Hitler fue un fundador de Historia que dejó acabado el trabajo sucio de un movimiento transnacional de reestructuración de los mercados. Los que vinieron detrás, bajo el estandarte de la democracia liberal, se aprovecharon de ello con evidente rentabilidad.

Durante la Primera Guerra Mundial, de la que salió convertido en héroe, el "cabo bohemio" jamás se separó de una edición de bolsillo de El mundo como voluntad y representación (Arthur  Schopenhauer), obra en la que se enfrascaba siempre que disponía de algún tiempo libre, lo que era un tipo de distracción infrecuente entre la tropa.

Hitler era muy elocuente en distintos registros, pero sobre todo en el uso del lenguaje popular debidamente mezclado con una agresiva y grandilocuente retórica ultranacionalista, totalitaria y canibalescamente racista. Pero él decía exactamente lo que la mayoría  del pueblo alemán quería oír en aquella situación histórica. Y la mayoría de los alemanes lo siguieron llenos de esperanza —y de odio— después de aclamarlo como un héroe redentor.
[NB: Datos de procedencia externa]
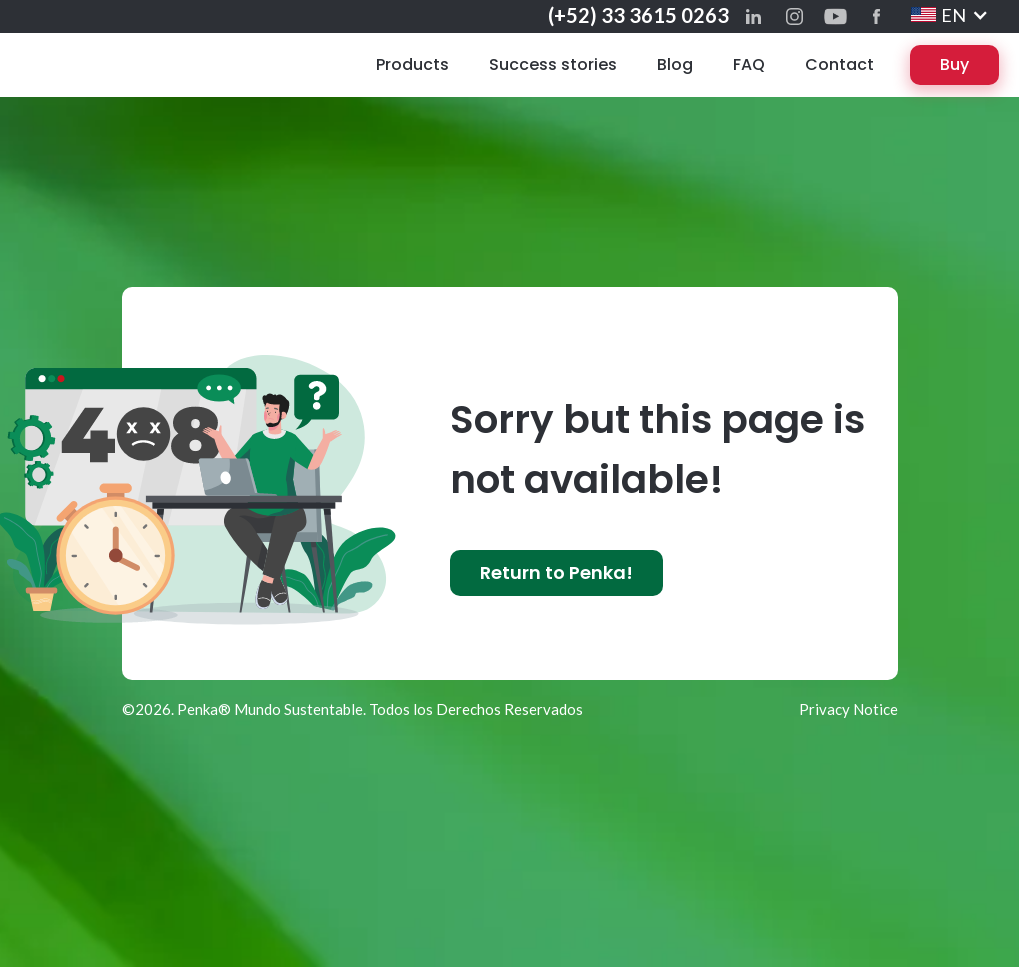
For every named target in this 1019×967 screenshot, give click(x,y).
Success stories (553, 64)
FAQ (749, 64)
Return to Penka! (556, 572)
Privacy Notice (847, 709)
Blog (675, 64)
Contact (839, 64)
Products (412, 64)
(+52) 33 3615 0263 (638, 15)
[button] (950, 15)
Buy (954, 64)
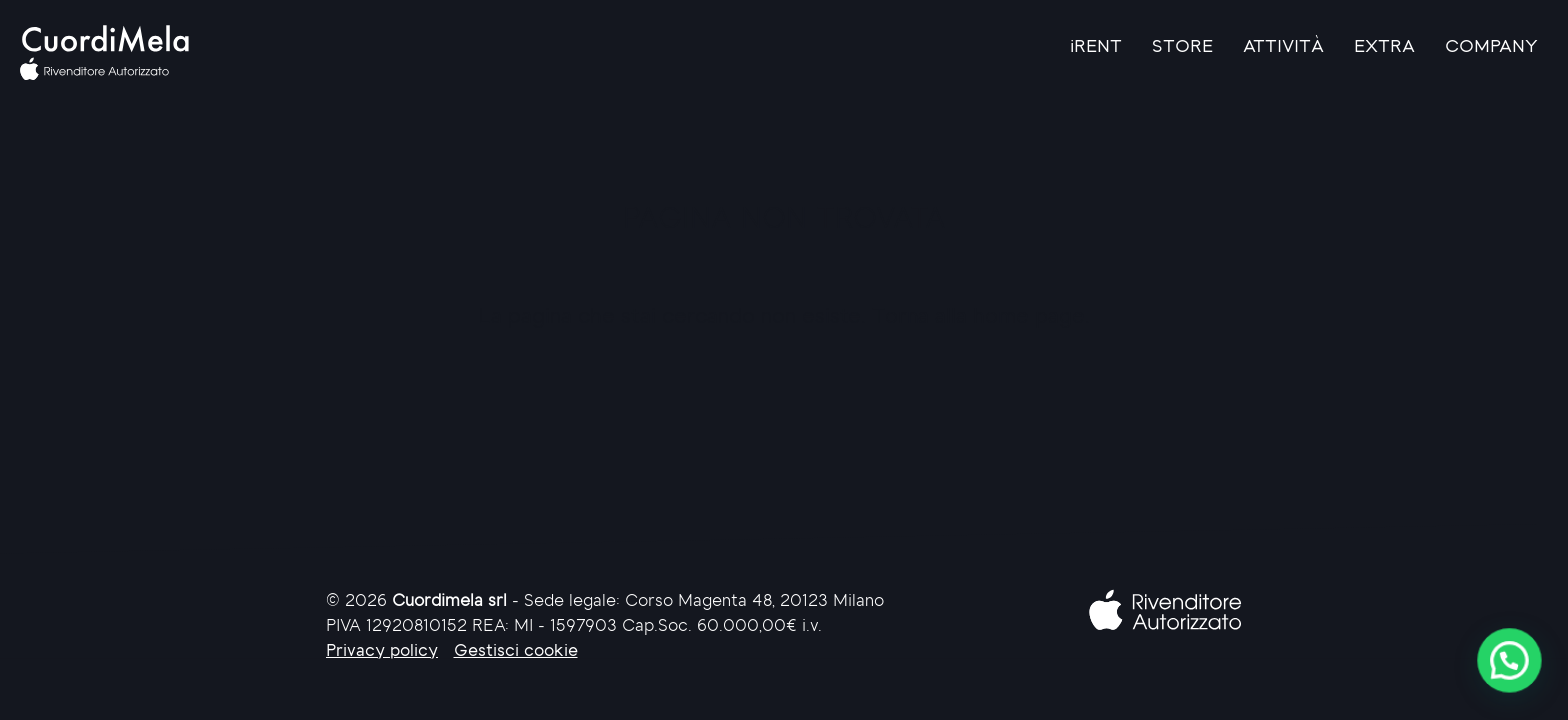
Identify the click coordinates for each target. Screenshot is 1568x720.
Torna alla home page (978, 317)
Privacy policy (382, 651)
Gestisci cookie (516, 651)
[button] (1509, 660)
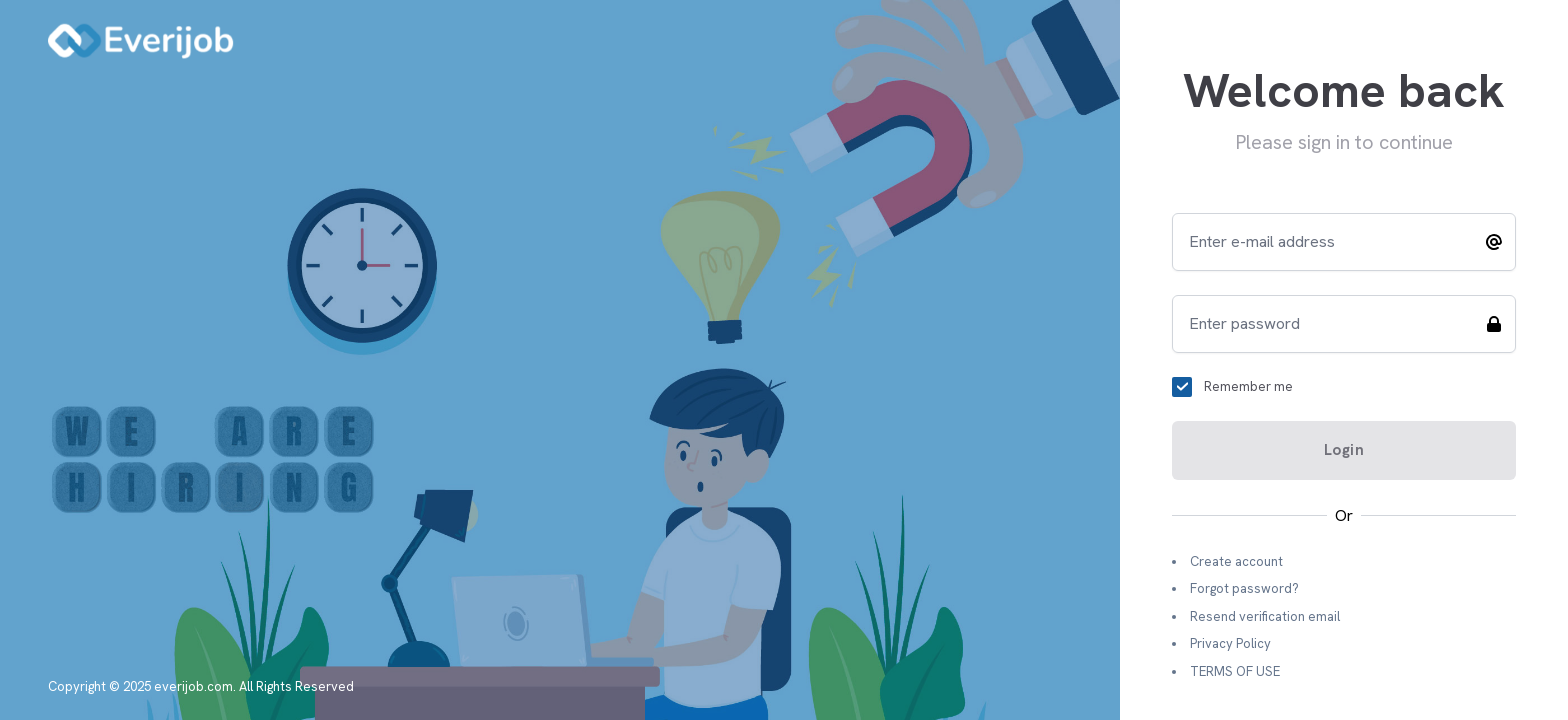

El desprecio de Hitler hacia el oriente europeo se refleja en una de sus ingeniosas hipérboles a ras de suelo: “Prefiero ir andando a Flandes que en automóvil al Este”. Un chico gracioso. 

Respecto a  la fuerza de arrastre del III Reich, Von Gerlach habla de la infeliz coincidencia de un misticismo romántico, por una parte, y, por otra, del espíritu de banda y la camaradería entre matones. Una combinación explosiva.

“La reorganización de la sociedad fue el resultado más importante de la revolución nazi; reorganización total que condujo a la supresión de todo grupo social independiente. Cada vez que dos o tres personas se reunían, el Führer estaba presente”, escribió W. S. Allen. Es decir, se produjo la desrealización de los vínculos sociales. Lo que quedaba luego no era más que el Stammtish: beber cerveza y jugar a las cartas.

Entre 1919 y 1933 se sientan las bases de lo que se llamó la revolución conservadora (¿les recuerda algo reciente esta expresión? ¿Reagan, Thatcher?), cuyos principales representantes fueron Moeller van den Bruck, Oswald Spengler y Ernst Jünger, que asumieron y modernizaron el conglomerado ideológico reaccionario de la Liga Pangermánica; sin olvidar a Friedrich Von Bernhardi, decididamente activista, optimista y pseudonietzscheano, como lo calificó Louis Dupeux. Un acompañamiento de lujo.

En semejante contexto pudo Hitler sentirse el Prometeo teutón y contagiar no sólo a Alemania sino a más de media Europa. En los dominios del Reich la lógica dictatorial de condicionamiento permanente de la opinión pública discurrió en paralelo con el control progresivo de todo un universo policíaco bajo la dirección de Himmler. Así se cerraba el círculo de la fatalidad.

Si un auténtico demócrata (sin adjetivos) dice que Hitler fue un hijo de puta, es una verdad como un templo; pero si lo dice el aparato publicitario de las administraciones imperialistas, por poner un caso, entonces se trata de una miserable coartada. 


NOTA:
Este artículo mío fue publicado, con el pseudónimo de Klaus Moser, en el número 14 de Síntesis, Suplemento Cultural de Publicaciones del Sur, enero de 2006.